Hi! This is a bit unclear- if your cluster is scaling out then that means all nodes are occupied or close to being fully occupied, so where would the spare capacity come from?
We’re running on Google’s Kubernetes Engine, so the underlying node pool scales up when we run out of capacity. A new node is provisioned for the evicted placeholder pod.
Yes, but if the node has only just been provisioned the image-puller may not have pulled the singleuser image. It sounds like you’re expecting there to be another node that’s ready with the image already pre-pulled- I don’t understand why you’re expecting this.
@manics Yeah, it’s confusing. Let me try to clarify:
At idle, we have 8-ish placeholder pods running on 8-ish nodes. A user spawns a notebook pod, causing one of the placeholder pods (let’s say placeholder-4) to be evicted. The scheduler is now trying to schedule placeholder-4, but there’s no capacity so the autoscaler begins to provision a new node for placeholder-4.

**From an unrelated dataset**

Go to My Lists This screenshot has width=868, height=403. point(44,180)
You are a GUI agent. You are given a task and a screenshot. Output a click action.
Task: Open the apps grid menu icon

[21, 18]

Now, another user spawns a notebook pod. I expect that it would evict any other placeholder besides placeholder-4 so that it gets scheduled onto a node which already has the image pulled; however, at least in some cases, it seems like it prefers to evict placeholder-4 once again thus scheduling the singleuer notebook pod on the new node which hasn’t yet finished pulling the singleuser notebook image.
I don’t yet know if this happens every time this scenario runs or if it’s relatively rare (maybe the scheduler just picks a node at random and we’re only seeing this behavior about once out of every 8 scenarios?). Still working to pin this down.